Fig. 2.

miR-218 regulates heart formation and function. (A) Expression of miR-218 (relative to 0.5 hpf timepoint) was monitored by real-time qRT-PCR during zebrafish development. (B) In situ analysis of miR-218 expression at 72 hpf reveals expression in the heart and neuronal tissue. (C) Expression of miR-218, slit2 and slit3 were quantified by real-time qRT-PCR in miR-218 morphants (2.5, 5 and 10 ng of miR-218 MO¹) at 48 hpf. Data are mean + s.e.m. (D) Control and miR-218 morphants were assessed at 48 hpf by live imaging of embryos. Phase-contrast images (top) demonstrate pericardial edema in the miR-218 morphant (arrow). Fluorescent images of the same embryos show labeling of endothelial/endocardial cells in Tg(kdrl:GFP) (middle) and labeling of blood cells in Tg(gata1:dsRed) (bottom).
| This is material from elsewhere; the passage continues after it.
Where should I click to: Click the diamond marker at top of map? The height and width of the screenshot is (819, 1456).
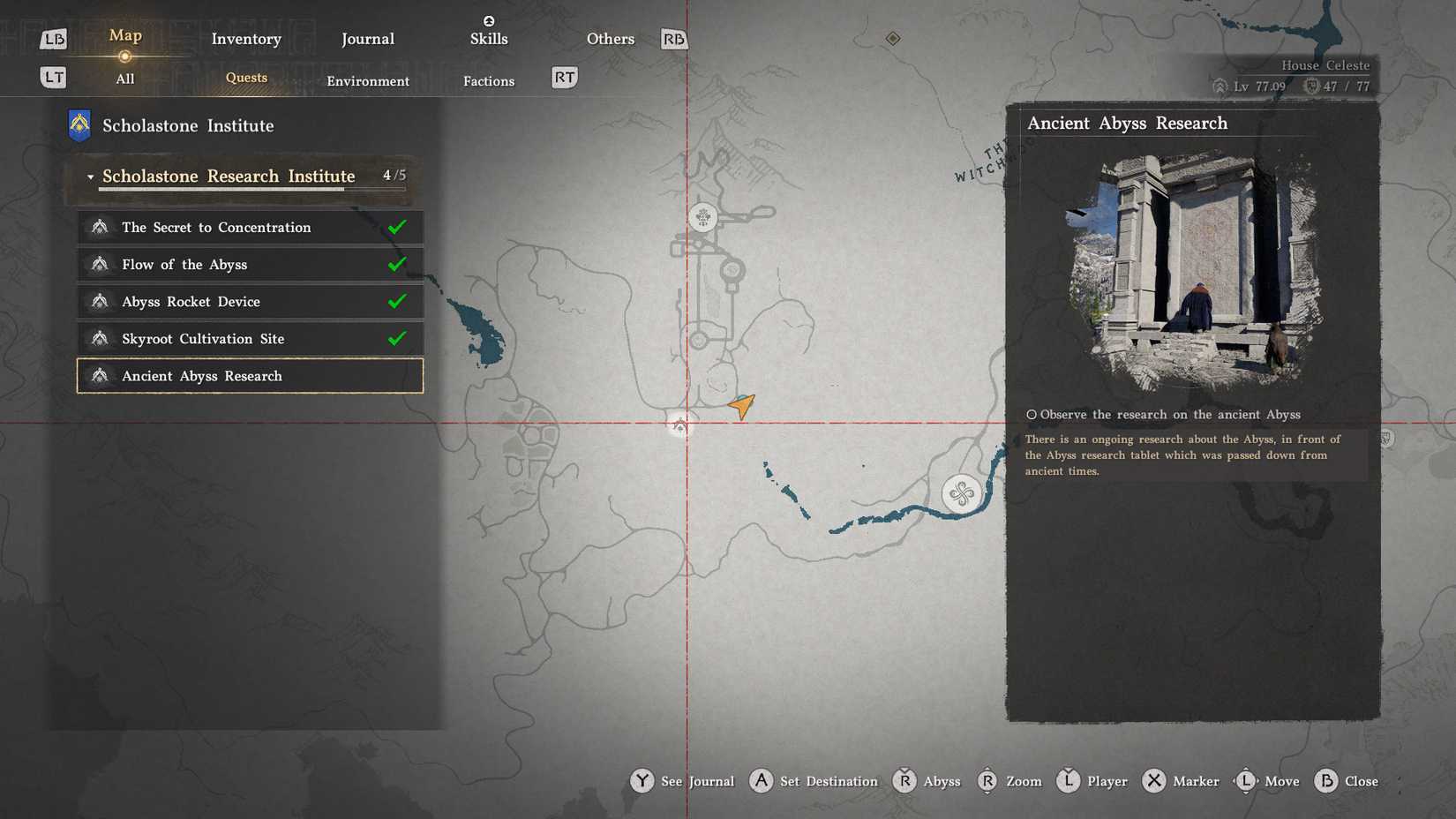[x=893, y=38]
Vascular patterning appears normal in miR-218 morphants, but circulation is reduced. (E) Cardiac morphology at 48 hpf was assessed by confocal microscopy (ventral view). Tg(myl7:GFP) expression labels the myocytes and Tg(kdrl:ras-mCherry) labels the endocardium. miR-218 morphant hearts contain myocytes and endocardium but exhibit severe morphological defects. ht, heart; nt, neural tube; a, atrium; v, ventricle; ba, branchial arches; h, head; isv, intersomitic vessel; da, dorsal aorta; pcv, posterior cardinal vein. Scale bars: 100 μm in B,D; 25 μm in E.